GOAL: Please continue the passage below on the Burton Lumber credit form's signature provision, picking up right after its final sentence; the listing that follows it is not part of this passage.

TEXT:
::::::::::

The following provision, central to these disputes, is included above the owners' signatures on the reverse side of the one-page form:
"In consideration of credit being extended to the undersigned or anyone on his or their behalf, the undersigned agrees, without offset, to pay for the same in accordance with the terms of the invoices submitted, and 1-1/2% per month or 18% per annum finance charges on all invoices 60 days and older. The undersigned hereby waives the benefit of Homestead exemption as to any obligations and agrees, in the event any suit or legal proceedings are had hereon, to pay the cost thereof including reasonable attorney's fees. It is agreed that all invoices and delivery tickets, whether signed or not, shall be deemed true and accurate unless alleged discrepancies are reported in writing to Burton Lumber Corporation within five (5) days of its date."

::::::::::

EXTRACTED INFORMATION:
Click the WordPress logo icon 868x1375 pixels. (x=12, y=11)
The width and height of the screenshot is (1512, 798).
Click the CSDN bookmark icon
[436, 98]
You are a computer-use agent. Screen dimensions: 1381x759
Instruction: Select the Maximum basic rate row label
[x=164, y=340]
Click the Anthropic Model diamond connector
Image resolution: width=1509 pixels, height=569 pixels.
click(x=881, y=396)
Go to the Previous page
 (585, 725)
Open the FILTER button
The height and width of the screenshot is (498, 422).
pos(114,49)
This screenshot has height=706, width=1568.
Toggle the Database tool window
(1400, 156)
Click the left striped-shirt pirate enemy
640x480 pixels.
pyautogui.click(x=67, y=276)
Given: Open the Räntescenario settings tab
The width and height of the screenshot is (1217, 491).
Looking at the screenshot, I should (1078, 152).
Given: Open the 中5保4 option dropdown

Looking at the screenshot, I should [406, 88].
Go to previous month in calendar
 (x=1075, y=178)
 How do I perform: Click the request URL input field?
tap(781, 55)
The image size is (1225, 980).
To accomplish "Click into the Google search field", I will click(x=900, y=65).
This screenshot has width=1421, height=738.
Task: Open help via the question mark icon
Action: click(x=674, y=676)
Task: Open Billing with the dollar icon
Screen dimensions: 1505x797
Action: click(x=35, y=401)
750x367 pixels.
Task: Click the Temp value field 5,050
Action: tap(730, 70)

::::::::::

IN RESPONSE:
Upon receipt of the executed forms, Burton established separate accounts for the two jobs. Supplies were delivered to the sites during construction and the invoices for each delivery were sent to Precision.
Because of financial difficulties, Precision and Boyd abandoned the projects in late 1978 and early 1979. The homes were eventually completed and occupied by the respective property owners.
Burton was not paid for any of its products delivered to the job sites, all of which were incorporated into the dwellings. Thereupon, Burton proceeded against the owners individually, seeking recovery from the Aughenbaughs in the amount of $23,996.81 and from the Dempseys in the sum of $20,154.96.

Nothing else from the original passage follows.